When we got back, Bridgette was there, sitting at the counter nibbling toast and sipping coffee. “Good game?” she asked, looking up and giving me a big smile.

That was odd. “I’m a natural,” I told her. “Ask Bain’s shoulder.”

I continued upstairs to my room and paused in the doorway. I’d been in a rush that morning so I hadn’t made the bed and I’d just flung the T-shirt I slept in on the couch. Everything was how I’d left it, slightly untidy.

But not quite as untidy. The T-shirt looked like it had been folded out of habit, then unfolded and left in a slightly different spot. The hairs had been cleaned out of my brush before it was set back down parallel to the side of the dresser. It was as though someone had searched the room and tried to put everything back but just couldn’t tolerate the disorder. Someone who wasn’t good with messes.

I smiled to myself as I noticed the corner on the top sheet of the mattress had been squared off. Running my hand along the side of the mattress pad, I felt the bulge of my wallet and pulled it out. My Eve Brightman ID was gone. As my mind raced through the best way to handle that, I checked my other hiding place. That one, at least, was untouched.

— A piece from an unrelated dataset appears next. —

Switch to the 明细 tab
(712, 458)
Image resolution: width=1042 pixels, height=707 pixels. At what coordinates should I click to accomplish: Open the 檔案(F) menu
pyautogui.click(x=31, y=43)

I peeled off my clothes and got into the shower. My ID was probably safer with Bridgette than it would be with me once I got to Silverton House. But without it, it would be nearly impossible for me to leave. I couldn’t think of any other reason Bridgette would have taken it.

As I was to learn, my imagination was pretty stunted.

One week down. Seven to go,
I told myself as I stood under the warm spray of the shower.

If you live that long,
a voice inside my head whispered.

After that, Bridgette got friendlier, and the days got more monotonous.

There were only four books in the guest house:
To Kill a Mockingbird, Northern Arizona Critters and Creepers, The Junior League of Scottsdale Favorite Recipes Cookbook,
and the yellow pages. I did spend some time reading over the messages people left in Bridgette’s yearbook, but unsurprisingly those were as arid as Bridgette herself.

There were magazines, all with titles like
Arizona Today
or
Arizona Home
or
Home, Arizona
. I read every one, spotting people who appeared in my notecards at dismal-looking parties, and learned a lot about things like desert gardening and the
New
New Arizona Cuisine (Get out that grill!).

At the beginning of the second week, Bridgette and I had been at work all day, and we were getting on each other’s nerves. I felt like the more I came to understand Aurora, the more she seemed to distrust me. We had dinner in silence, and I went to bed right after.

The clock said 11:09 when a line of silver light raked over the windows and I heard a car pull into the driveway. I assumed it was Bain, but when the door to the guest house didn’t open, I went to the window to check who had arrived. I saw an old silver VW bug and caught the sound of footsteps on gravel as someone moved quickly through the shadows toward the main house.